SOURCE DATA START

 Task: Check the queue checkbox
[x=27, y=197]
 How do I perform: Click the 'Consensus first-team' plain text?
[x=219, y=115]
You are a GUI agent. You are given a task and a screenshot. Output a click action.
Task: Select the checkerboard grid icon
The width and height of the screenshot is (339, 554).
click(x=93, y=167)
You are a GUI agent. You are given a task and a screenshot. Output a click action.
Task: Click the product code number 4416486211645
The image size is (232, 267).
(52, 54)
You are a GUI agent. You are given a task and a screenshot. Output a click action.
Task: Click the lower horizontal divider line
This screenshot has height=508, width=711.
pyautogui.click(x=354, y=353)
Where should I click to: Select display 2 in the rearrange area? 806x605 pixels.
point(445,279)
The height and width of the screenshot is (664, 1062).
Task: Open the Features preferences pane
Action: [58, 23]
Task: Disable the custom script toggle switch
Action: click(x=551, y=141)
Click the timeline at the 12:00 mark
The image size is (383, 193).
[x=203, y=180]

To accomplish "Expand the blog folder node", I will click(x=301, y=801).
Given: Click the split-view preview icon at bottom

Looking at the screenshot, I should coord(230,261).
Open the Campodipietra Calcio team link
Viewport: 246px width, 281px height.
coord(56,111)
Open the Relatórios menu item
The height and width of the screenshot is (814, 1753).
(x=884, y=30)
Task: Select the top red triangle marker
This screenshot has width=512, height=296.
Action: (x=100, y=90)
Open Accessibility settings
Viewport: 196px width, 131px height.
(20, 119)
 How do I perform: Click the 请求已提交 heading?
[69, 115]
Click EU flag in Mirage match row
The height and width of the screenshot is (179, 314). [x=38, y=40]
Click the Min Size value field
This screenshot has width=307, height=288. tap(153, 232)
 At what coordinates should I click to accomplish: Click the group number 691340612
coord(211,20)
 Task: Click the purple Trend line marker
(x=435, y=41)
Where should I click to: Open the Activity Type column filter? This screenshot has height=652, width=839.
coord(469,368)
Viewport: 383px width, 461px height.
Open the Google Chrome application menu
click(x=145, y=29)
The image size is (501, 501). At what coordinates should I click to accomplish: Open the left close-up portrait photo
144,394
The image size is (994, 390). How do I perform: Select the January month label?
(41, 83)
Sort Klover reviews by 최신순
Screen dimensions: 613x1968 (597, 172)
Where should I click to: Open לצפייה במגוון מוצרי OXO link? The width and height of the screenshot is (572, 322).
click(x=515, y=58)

SOURCE DATA END

EXERCISE -> Every line in the data above has to be retyped exactly.

RESPONSE AREA ->
 Task: Check the queue checkbox
[x=27, y=197]
 How do I perform: Click the 'Consensus first-team' plain text?
[x=219, y=115]
You are a GUI agent. You are given a task and a screenshot. Output a click action.
Task: Select the checkerboard grid icon
The width and height of the screenshot is (339, 554).
click(x=93, y=167)
You are a GUI agent. You are given a task and a screenshot. Output a click action.
Task: Click the product code number 4416486211645
The image size is (232, 267).
(52, 54)
You are a GUI agent. You are given a task and a screenshot. Output a click action.
Task: Click the lower horizontal divider line
This screenshot has height=508, width=711.
pyautogui.click(x=354, y=353)
Where should I click to: Select display 2 in the rearrange area? 806x605 pixels.
point(445,279)
The height and width of the screenshot is (664, 1062).
Task: Open the Features preferences pane
Action: [58, 23]
Task: Disable the custom script toggle switch
Action: click(x=551, y=141)
Click the timeline at the 12:00 mark
The image size is (383, 193).
[x=203, y=180]

To accomplish "Expand the blog folder node", I will click(x=301, y=801).
Given: Click the split-view preview icon at bottom

Looking at the screenshot, I should coord(230,261).
Open the Campodipietra Calcio team link
Viewport: 246px width, 281px height.
coord(56,111)
Open the Relatórios menu item
The height and width of the screenshot is (814, 1753).
(x=884, y=30)
Task: Select the top red triangle marker
This screenshot has width=512, height=296.
Action: (x=100, y=90)
Open Accessibility settings
Viewport: 196px width, 131px height.
(20, 119)
 How do I perform: Click the 请求已提交 heading?
[69, 115]
Click EU flag in Mirage match row
The height and width of the screenshot is (179, 314). [x=38, y=40]
Click the Min Size value field
This screenshot has width=307, height=288. tap(153, 232)
 At what coordinates should I click to accomplish: Click the group number 691340612
coord(211,20)
 Task: Click the purple Trend line marker
(x=435, y=41)
Where should I click to: Open the Activity Type column filter? This screenshot has height=652, width=839.
coord(469,368)
Viewport: 383px width, 461px height.
Open the Google Chrome application menu
click(x=145, y=29)
The image size is (501, 501). At what coordinates should I click to accomplish: Open the left close-up portrait photo
144,394
The image size is (994, 390). How do I perform: Select the January month label?
(41, 83)
Sort Klover reviews by 최신순
Screen dimensions: 613x1968 (597, 172)
Where should I click to: Open לצפייה במגוון מוצרי OXO link? The width and height of the screenshot is (572, 322).
click(x=515, y=58)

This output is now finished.